● What needs to be done
Please repeat exactly the lines below from the one containing "Click the back arrow beside 工单数据" down to the one containing "Click Load Tab Layout 1372x879 pixels. 471,27", both included, and nothing else.

___ Supplied data ___

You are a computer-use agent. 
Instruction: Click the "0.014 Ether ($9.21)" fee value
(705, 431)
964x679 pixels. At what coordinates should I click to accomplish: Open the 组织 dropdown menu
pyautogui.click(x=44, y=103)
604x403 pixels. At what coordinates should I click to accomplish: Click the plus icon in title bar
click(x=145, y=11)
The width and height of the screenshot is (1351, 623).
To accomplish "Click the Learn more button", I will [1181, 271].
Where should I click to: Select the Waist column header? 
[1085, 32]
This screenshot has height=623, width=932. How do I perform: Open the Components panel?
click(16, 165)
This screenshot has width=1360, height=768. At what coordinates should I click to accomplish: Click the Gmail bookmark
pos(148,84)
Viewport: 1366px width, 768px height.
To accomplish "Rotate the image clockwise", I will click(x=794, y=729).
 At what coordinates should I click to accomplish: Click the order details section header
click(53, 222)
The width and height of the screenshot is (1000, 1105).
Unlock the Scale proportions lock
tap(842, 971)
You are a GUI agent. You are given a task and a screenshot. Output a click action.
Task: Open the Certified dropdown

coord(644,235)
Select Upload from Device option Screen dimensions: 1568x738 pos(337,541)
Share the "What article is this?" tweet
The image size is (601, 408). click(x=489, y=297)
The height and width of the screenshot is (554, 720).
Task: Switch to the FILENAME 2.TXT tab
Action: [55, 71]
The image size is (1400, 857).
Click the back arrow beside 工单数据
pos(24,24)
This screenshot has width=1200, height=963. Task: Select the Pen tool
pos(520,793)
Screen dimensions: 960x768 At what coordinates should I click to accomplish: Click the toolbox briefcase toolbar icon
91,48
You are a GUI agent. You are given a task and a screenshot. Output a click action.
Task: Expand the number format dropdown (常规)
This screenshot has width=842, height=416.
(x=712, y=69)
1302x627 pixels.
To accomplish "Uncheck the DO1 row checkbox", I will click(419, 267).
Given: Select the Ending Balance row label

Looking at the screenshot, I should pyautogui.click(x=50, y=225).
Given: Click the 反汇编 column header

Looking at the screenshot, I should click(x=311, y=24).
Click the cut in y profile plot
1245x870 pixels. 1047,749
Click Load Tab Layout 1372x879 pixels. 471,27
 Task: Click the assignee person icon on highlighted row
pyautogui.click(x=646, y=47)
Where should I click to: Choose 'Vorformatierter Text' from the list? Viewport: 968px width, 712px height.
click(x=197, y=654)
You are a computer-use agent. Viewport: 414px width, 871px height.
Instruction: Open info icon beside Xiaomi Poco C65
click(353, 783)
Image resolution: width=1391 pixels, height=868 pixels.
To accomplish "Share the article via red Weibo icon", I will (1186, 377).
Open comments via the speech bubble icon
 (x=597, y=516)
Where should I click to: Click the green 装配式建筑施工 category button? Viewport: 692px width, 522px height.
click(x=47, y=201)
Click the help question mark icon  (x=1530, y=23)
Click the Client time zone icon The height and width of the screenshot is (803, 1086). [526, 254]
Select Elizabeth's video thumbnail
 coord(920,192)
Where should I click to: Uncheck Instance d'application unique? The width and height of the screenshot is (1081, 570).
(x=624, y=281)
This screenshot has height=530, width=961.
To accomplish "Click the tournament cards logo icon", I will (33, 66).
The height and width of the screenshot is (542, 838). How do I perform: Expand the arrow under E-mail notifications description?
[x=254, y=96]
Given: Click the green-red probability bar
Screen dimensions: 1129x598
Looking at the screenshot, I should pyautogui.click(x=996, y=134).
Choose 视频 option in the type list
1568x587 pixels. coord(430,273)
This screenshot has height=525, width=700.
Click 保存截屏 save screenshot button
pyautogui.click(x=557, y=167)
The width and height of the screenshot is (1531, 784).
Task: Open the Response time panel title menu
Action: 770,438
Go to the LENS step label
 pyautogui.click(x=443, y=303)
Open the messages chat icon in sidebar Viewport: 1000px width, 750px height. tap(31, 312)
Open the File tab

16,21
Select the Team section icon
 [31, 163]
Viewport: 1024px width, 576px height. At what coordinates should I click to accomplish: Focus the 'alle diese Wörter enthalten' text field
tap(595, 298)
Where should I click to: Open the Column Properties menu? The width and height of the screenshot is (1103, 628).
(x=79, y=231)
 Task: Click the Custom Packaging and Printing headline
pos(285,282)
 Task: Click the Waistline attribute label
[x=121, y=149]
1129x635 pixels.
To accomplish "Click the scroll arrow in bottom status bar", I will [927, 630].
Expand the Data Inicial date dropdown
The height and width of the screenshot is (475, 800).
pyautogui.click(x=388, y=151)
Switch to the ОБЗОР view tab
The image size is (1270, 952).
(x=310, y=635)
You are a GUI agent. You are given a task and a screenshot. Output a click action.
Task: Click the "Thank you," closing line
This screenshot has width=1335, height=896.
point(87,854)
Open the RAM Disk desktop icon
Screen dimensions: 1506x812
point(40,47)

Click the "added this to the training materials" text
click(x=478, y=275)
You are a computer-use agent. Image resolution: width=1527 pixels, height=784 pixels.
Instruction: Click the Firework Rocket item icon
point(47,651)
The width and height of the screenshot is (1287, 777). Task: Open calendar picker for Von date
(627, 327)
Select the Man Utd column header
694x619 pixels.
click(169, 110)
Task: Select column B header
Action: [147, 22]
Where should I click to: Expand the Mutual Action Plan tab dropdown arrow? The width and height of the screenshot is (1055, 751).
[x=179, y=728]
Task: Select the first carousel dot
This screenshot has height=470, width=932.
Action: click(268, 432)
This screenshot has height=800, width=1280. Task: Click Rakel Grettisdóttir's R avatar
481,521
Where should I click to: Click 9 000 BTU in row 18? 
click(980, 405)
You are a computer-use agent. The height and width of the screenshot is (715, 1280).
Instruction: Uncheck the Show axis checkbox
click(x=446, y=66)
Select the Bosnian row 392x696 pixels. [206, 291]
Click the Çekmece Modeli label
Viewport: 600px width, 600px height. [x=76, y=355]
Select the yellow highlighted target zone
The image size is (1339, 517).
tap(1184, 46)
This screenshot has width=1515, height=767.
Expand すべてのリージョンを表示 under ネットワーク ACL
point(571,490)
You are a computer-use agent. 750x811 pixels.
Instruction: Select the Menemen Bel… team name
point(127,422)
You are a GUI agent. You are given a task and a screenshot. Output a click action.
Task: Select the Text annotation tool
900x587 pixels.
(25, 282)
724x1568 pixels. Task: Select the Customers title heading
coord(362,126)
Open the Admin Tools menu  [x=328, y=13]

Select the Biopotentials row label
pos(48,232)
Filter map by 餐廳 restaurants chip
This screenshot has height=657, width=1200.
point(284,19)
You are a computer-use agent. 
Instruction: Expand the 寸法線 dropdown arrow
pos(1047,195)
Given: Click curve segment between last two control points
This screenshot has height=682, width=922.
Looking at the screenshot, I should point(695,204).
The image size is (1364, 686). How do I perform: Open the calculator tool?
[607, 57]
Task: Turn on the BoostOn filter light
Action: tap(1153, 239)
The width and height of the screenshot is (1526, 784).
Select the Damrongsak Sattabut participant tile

___

● Output for this exercise
Click the back arrow beside 工单数据
pos(24,24)
This screenshot has width=1200, height=963. Task: Select the Pen tool
pos(520,793)
Screen dimensions: 960x768 At what coordinates should I click to accomplish: Click the toolbox briefcase toolbar icon
91,48
You are a GUI agent. You are given a task and a screenshot. Output a click action.
Task: Expand the number format dropdown (常规)
This screenshot has width=842, height=416.
(x=712, y=69)
1302x627 pixels.
To accomplish "Uncheck the DO1 row checkbox", I will click(419, 267).
Given: Select the Ending Balance row label

Looking at the screenshot, I should pyautogui.click(x=50, y=225).
Given: Click the 反汇编 column header

Looking at the screenshot, I should click(x=311, y=24).
Click the cut in y profile plot
1245x870 pixels. 1047,749
Click Load Tab Layout 1372x879 pixels. 471,27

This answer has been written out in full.